37. Considering the nature of disputes raised between the parties in the context of the contract concerning construction of Dwelling Units, necessarily involving technical matters, this Court is of the opinion that an Arbitral Tribunal of three members ought to be constituted. On 07th December, 2022, this Court recorded the statement made by the learned Senior Counsel for the Petitioner, on instructions, that instead of the nominee proposed on behalf of the Petitioner in its invocation notice, the Petitioner was now proposing the name of one Mr. Subhash I. Patel, a technically qualified professional, as its nominee on the Arbitral Tribunal. On the other hand, learned Senior Counsel appearing for the Respondent – Corporation submitted that if the petition was to be allowed, this Court may appoint a nominee on the Arbitral Tribunal on behalf of the Corporation, who is having technical and professional background. The two arbitrators could then appoint the third arbitrator. This statement made on behalf of the Respondent – Corporation further takes care of the apprehensions of the Petitioner. This Court is of the opinion that it would be in the interest of justice that such a course is adopted.
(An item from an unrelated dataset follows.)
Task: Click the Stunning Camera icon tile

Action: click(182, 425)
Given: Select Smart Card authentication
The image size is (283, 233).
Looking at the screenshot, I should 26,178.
38. In view of the above, the petition is partly allowed. Mr. Subhash I. Patel, is appointed as the nominee of the Petitioner on the Arbitral Tribunal. The details of the said Arbitrator are as follows: Mr. Subhash I. Patel, Plot No. 86, Sector – 19, Gandhinagar – 382021 Mob. No. 9909984321 Email: subhashipatel@gmail.com
39. In the light of the statement made on behalf of the Respondent – Corporation that this Court could appoint a technical and professionally qualified person as nominee on behalf of the Respondent – Corporation on the Arbitral Tribunal, this Court is inclined to choose a name from the list of the Arbitrators of the institution of Engineers. Accordingly, Mr. S.C. Shrivastava, retired Executive Engineer (Civil), P & T Civil Wign, Mumbai, is appointed as the nominee of the Respondent – Corporation on the Arbitral Tribunal. The details of the learned Arbitrator are as follows: Mr. S.C. Shrivastava, 704 Grace, “E”, Vasant Oscar, L B S Road, Mulund (W), Mumbai. Tel.: 26413415 (O), 25652874 (I) Email: scshrivastava@rediffmail.com
40. The parties shall immediately inform the learned Arbitrators about the order passed today.
41. The learned Arbitrators are requested to communicate their consent and Disclosure Statements as per Section 11(8) r/w Section 12(1) of the said Act, within four weeks to the Registrar (Judicial) of this Court.
42. The two Arbitrators shall appoint the third Arbitrator at the earliest, so that the Arbitral Tribunal can initiate proceedings for resolution of the disputes between the parties.
43. The petition stands disposed of in above terms. (MANISH PITALE, J.)